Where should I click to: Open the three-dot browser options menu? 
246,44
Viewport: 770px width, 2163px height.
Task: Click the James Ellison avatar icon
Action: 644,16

+ + + + +

* **TASK OBJECTIVE**
Write out all records exactly, keeping every detail.

* **SOLUTION TO THE EXERCISE**
Where should I click to: Open the three-dot browser options menu? 
246,44
Viewport: 770px width, 2163px height.
Task: Click the James Ellison avatar icon
Action: 644,16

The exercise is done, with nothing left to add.